Ich kann das exemplarisch an Whitebox Value Green aufzeigen. Hier gehen wir – stark vereinfacht gesagt – in drei Schritten vor: Im ersten Schritt werden Investments aus Bereichen ausgeschlossen, die als grundsätzlich schädlich gelten. Dazu zählen zum Beispiel die Tabakindustrie, Betreiber von Kohlekraftwerken und Hersteller von umstrittenen Waffentechnologien. Verbleibende ESG-Risiken werden im zweiten Schritt so weit wie möglich reduziert, indem die zugrundeliegenden Unternehmen und Anlageprodukte bis ins Detail analysiert werden – nur die Besten kommen für die Portfolios von Whitebox Value Green in Betracht. Im dritten Schritt legt Whitebox einen besonderen Fokus auf Bereiche, die einen überdurchschnittlich positiven Beitrag für Umwelt und Gesellschaft leisten.

Ein wesentlicher Unterschied zu den Angeboten unserer Wettberber besteht – nebst der Verknüpfung mit unserem Value-Ansatz – in der ESG-Analyse auf Ebene einzelner Aktien. Das kann zur Wahl alternativer Indizes führen oder sogar so weit, dass wir ein Produkt nehmen, auf dem zwar nicht „ESG“ steht, jedoch mehr „ESG“ drin ist. So erfüllt etwa aktuell der HSBC Hang Seng Tech ETF im Vergleich zu vielen SRI-Fonds chinesischer Aktien die ESG-Kriterien besser. Kurz: Wir schauen, was wirklich drin ist, und nicht nur, was draufsteht.
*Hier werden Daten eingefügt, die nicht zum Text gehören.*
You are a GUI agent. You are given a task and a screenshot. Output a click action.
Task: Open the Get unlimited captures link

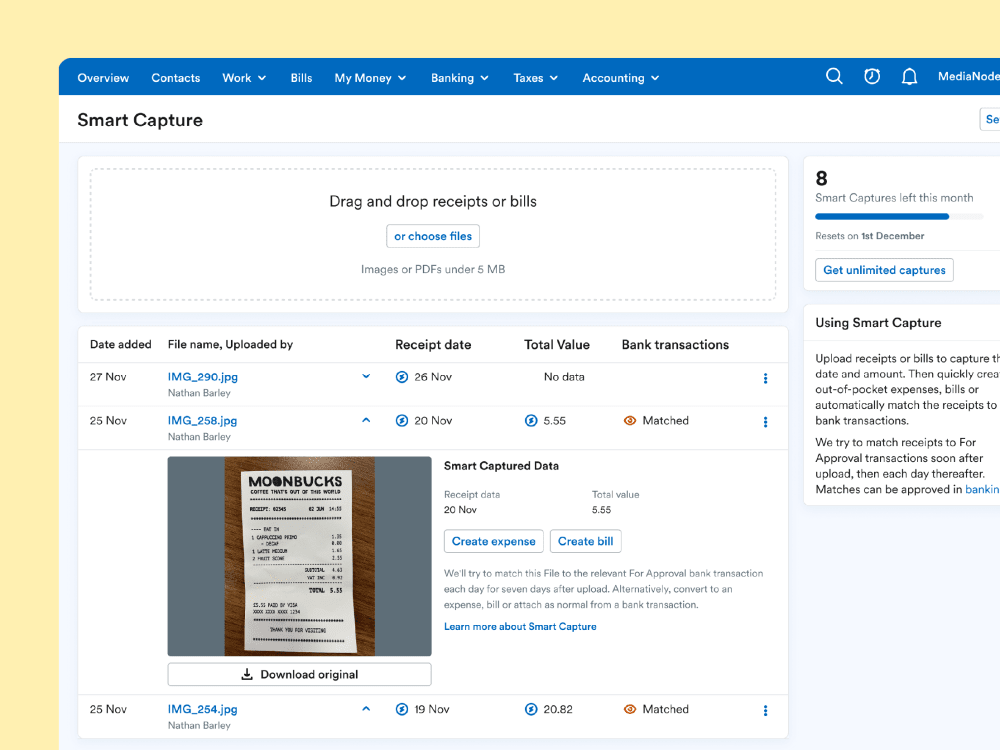[x=884, y=270]

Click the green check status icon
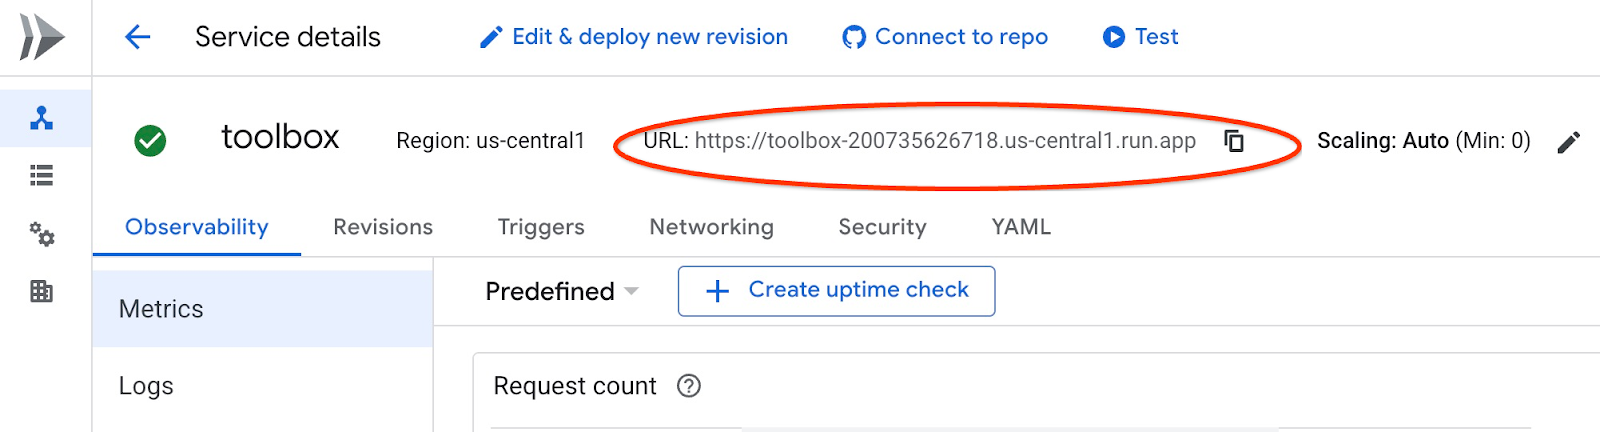150,141
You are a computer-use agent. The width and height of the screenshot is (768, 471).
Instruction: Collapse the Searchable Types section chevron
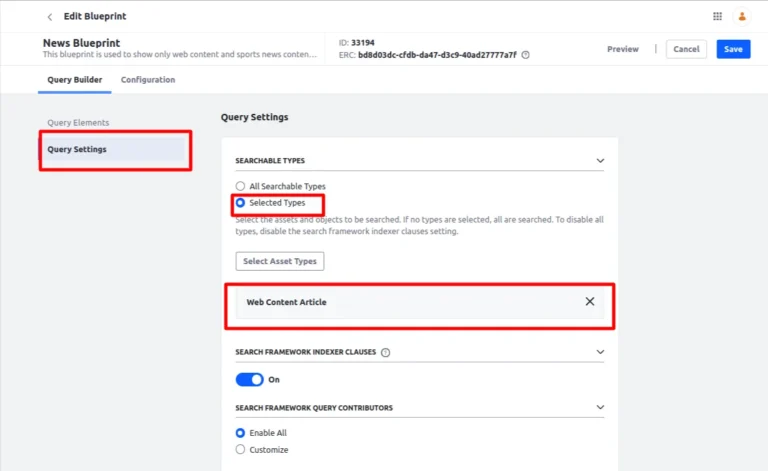(x=600, y=161)
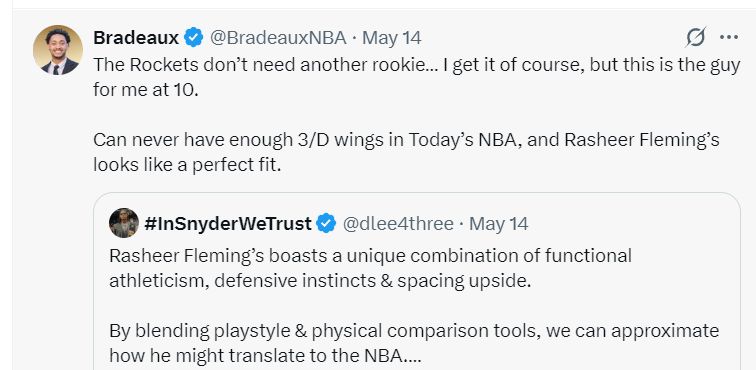The height and width of the screenshot is (370, 756).
Task: Click Bradeaux's blue verified badge
Action: click(x=194, y=38)
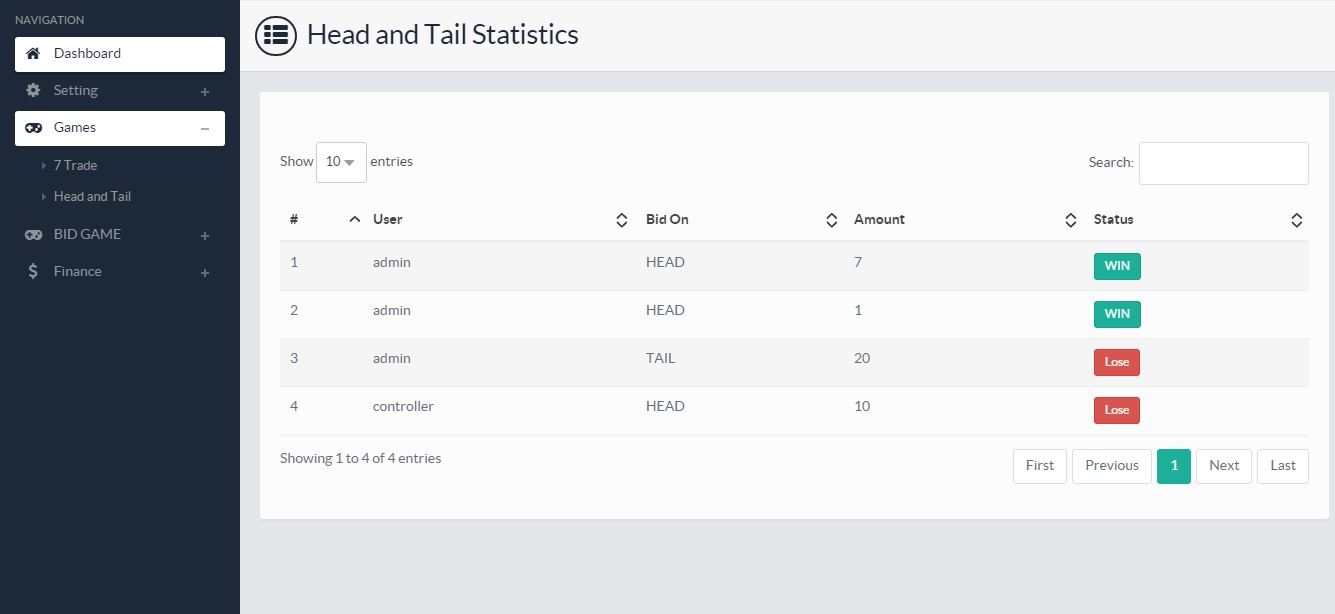The width and height of the screenshot is (1335, 614).
Task: Collapse the Games menu section
Action: (205, 129)
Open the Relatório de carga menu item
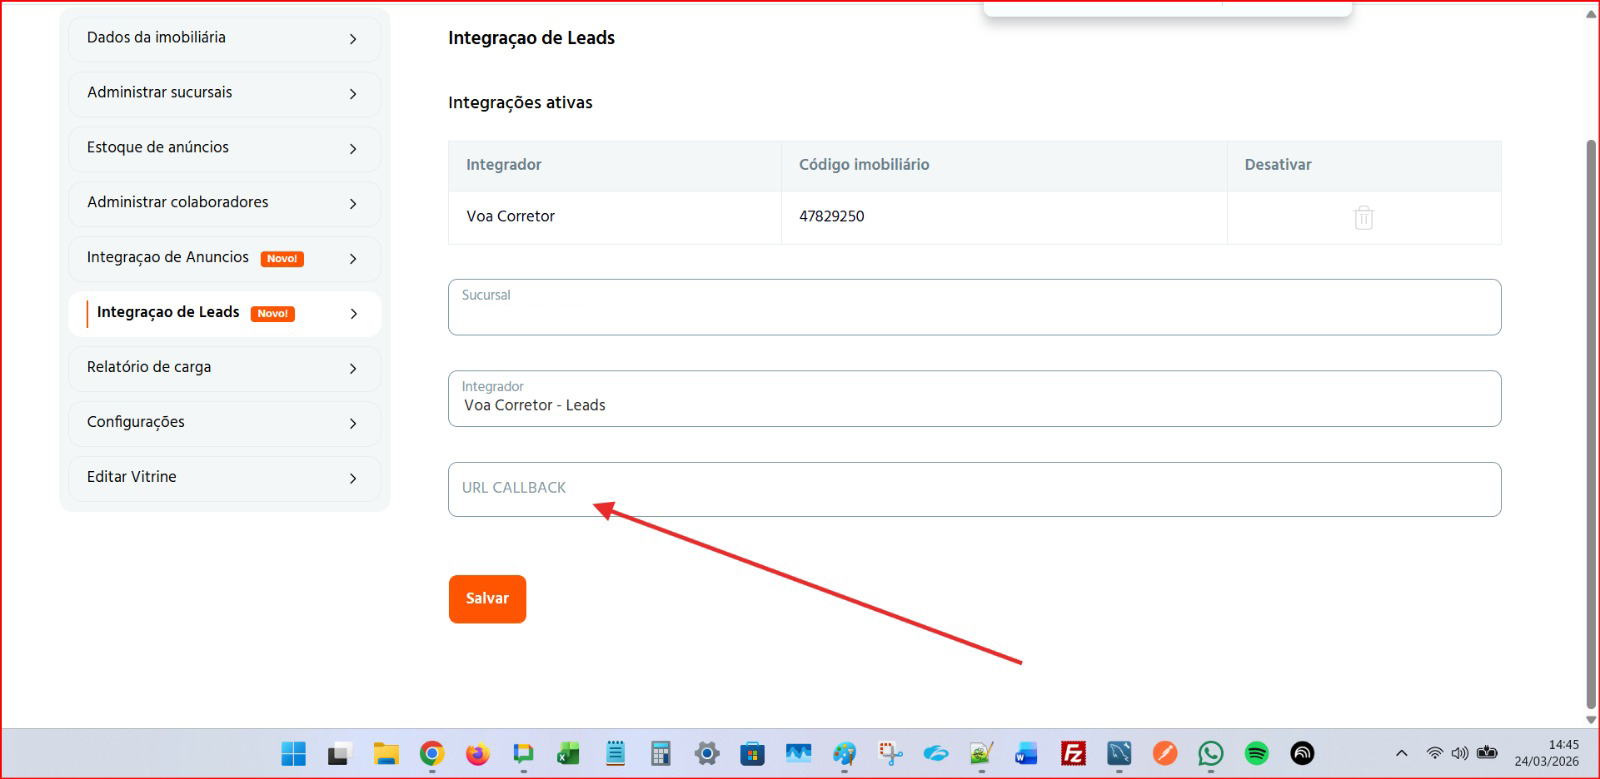This screenshot has width=1600, height=779. [x=224, y=368]

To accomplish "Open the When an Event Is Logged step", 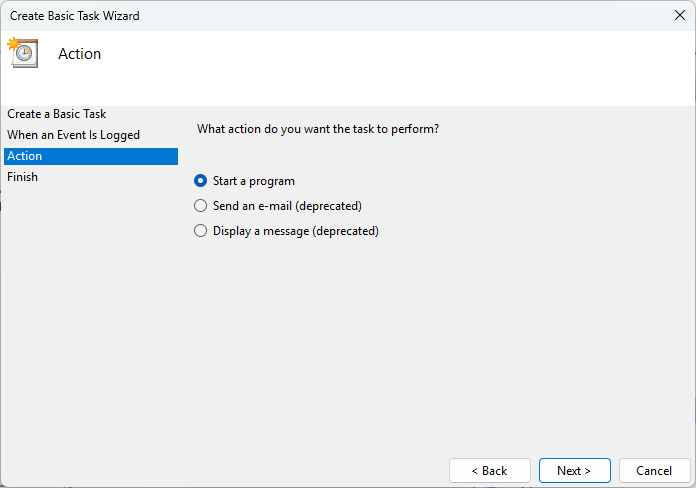I will (x=73, y=135).
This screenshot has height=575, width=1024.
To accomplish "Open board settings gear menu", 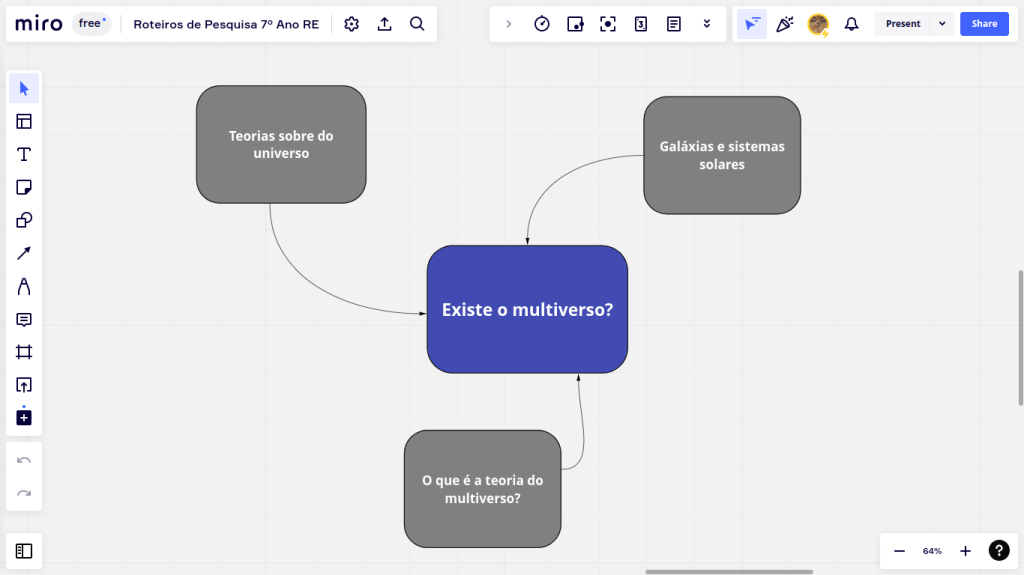I will click(x=351, y=24).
Es gilt hinsichtlich der Anpassung eines Portfolios das Credo: Aktiv wo nötig – passiv wo möglich. Was bedeutet das?

Digitale Vermögensverwalter wie Whitebox sind angetreten, um die professionelle Vermögensverwaltung günstig und damit auch für Kleinanleger zugänglich zu machen. Um das zu ermöglichen, setzen wir auch bei Whitebox Value Green für die Umsetzung der Strategie vorrangig auf passive und damit kostengünstige Produkte wie ETFs. Aktive Fonds werden nur dann genutzt, wenn sie besser geeignet sind, um die ESG-Kriterien zu erfüllen.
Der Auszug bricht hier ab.